Ese abandono de los principios del PAN no es solo un error, es una herida profunda, porque cuando un político se desvía, no solo pierde su propia credibilidad, arrastra consigo la fe de un pueblo que quiere creer, que necesita creer, en un país como el nuestro, donde la desconfianza ya es una carga pesada, cada incoherencia es un paso atrás, es un mensaje que dice que los valores no importan, que las promesas son desechables, que la política es solo un juego de intereses, y eso, amigos, es lo que nos tiene hartos, lo que nos hace dudar, lo que nos roba la esperanza de que las cosas pueden cambiar, porque cuando los líderes del PAN, que deberían ser ejemplo de firmeza, de compromiso con la verdad, de lealtad a sus ideales, se dejan llevar por el viento, nos dejan a nosotros, los ciudadanos, solos, preguntándonos si todavía hay alguien en quien confiar, si todavía hay alguien que pelee por un México donde las familias puedan vivir sin miedo, donde los jóvenes tengan un futuro claro, donde el trabajo de cada día sea respetado.

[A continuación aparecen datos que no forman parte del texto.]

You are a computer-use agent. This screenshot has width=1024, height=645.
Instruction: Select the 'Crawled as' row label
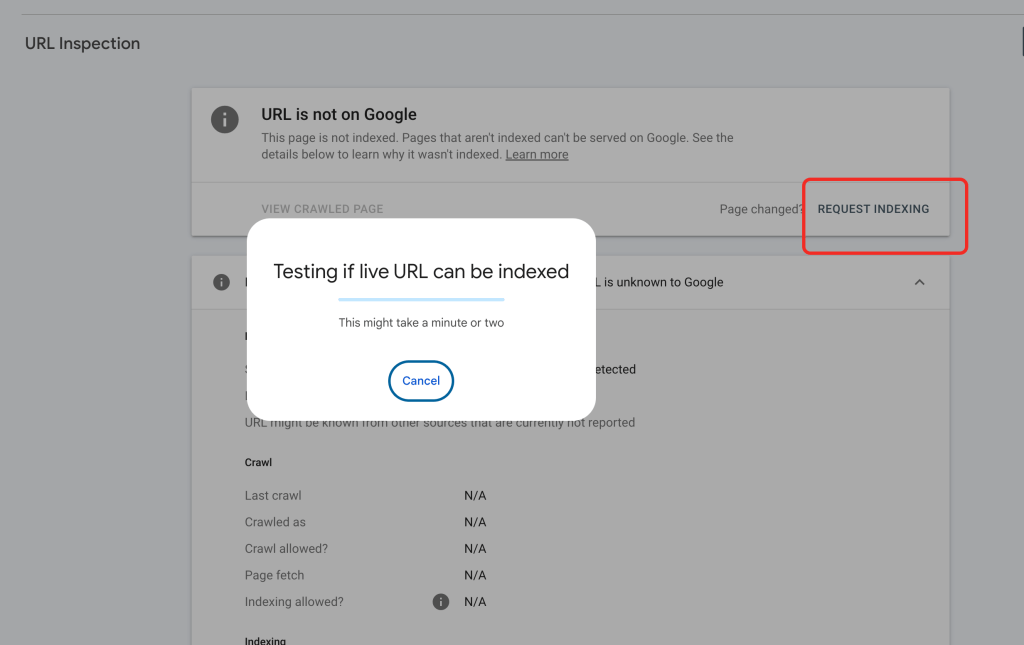pos(275,522)
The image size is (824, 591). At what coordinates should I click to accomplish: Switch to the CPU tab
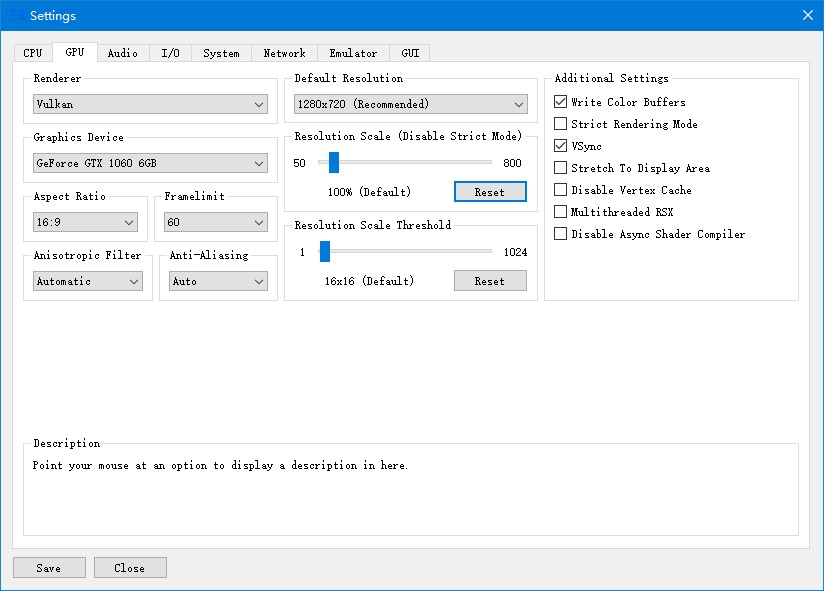(x=33, y=53)
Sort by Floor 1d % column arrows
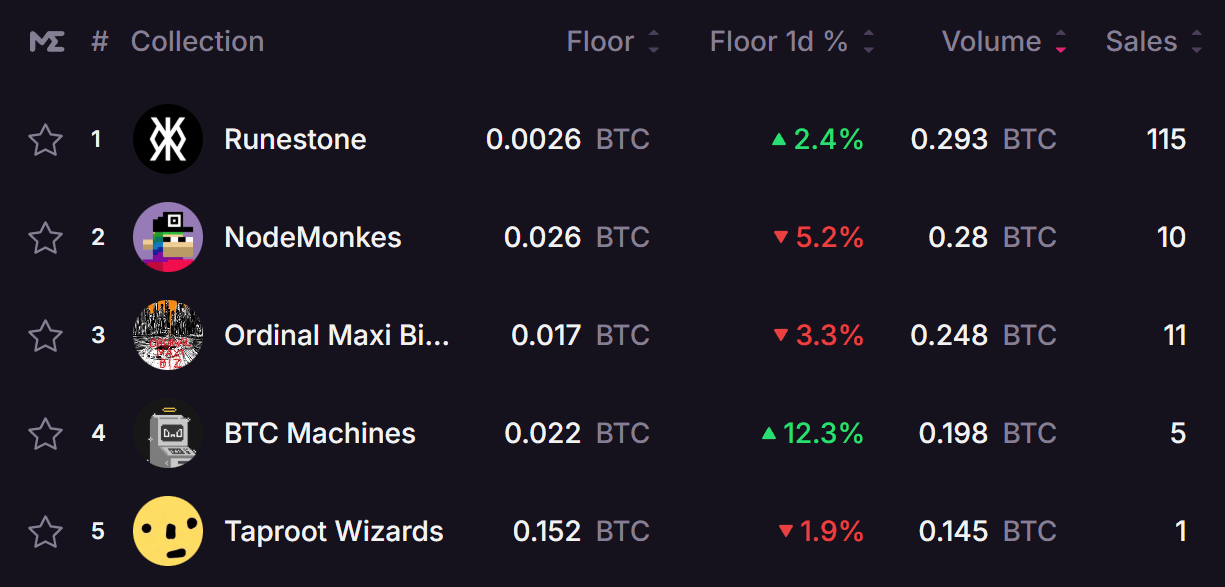Viewport: 1225px width, 587px height. (868, 42)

Por eso, con toda la fuerza de mi corazón, quiero hablarles a los políticos del PAN: dejen de ser veletas, dejen de girar al ritmo de lo que les ofrece un beneficio rápido, dejen de abandonar los principios que les dieron sentido, porque ustedes no están ahí por casualidad, están porque nosotros creímos en ustedes, porque vimos en sus palabras una posibilidad, una luz en medio de tanta oscuridad, sean fieles a lo que el PAN representa, a esa idea de un México donde la dignidad de cada persona sea lo primero, donde la familia sea el centro, donde la justicia no sea una palabra vacía, tomen decisiones con valor, aunque no sean populares, aunque les cueste, porque un político que vive sus principios no solo cumple con su deber, inspira, da esperanza, nos recuerda que la política puede ser algo grande, algo que nos una, algo que nos ayude a construir un país mejor.
México no necesita más líderes que se dejen llevar por la corriente, que negocien sus valores, que se olviden de por qué están ahí, México necesita hombres y mujeres que sean un ejemplo, que nos muestren con hechos que los principios del PAN no son solo un discurso para ganar votos, sino una forma de vida, un compromiso que no se rompe, un faro que guía incluso en los momentos más difíciles, porque cuando un líder es coherente, no solo toma decisiones, transforma, no solo habla, construye, no solo ocupa un lugar, deja una huella y eso es lo que nuestro país pide a gritos: políticos que no se rindan, que no se vendan, que no se olviden de sus raíces, que nos ayuden a soñar con un México donde la verdad, el respeto y la justicia sean la base de todo, un México que no se doble ante los problemas, sino que los enfrente con la cabeza en alta, sabiendo quiénes somos y hacia dónde vamos.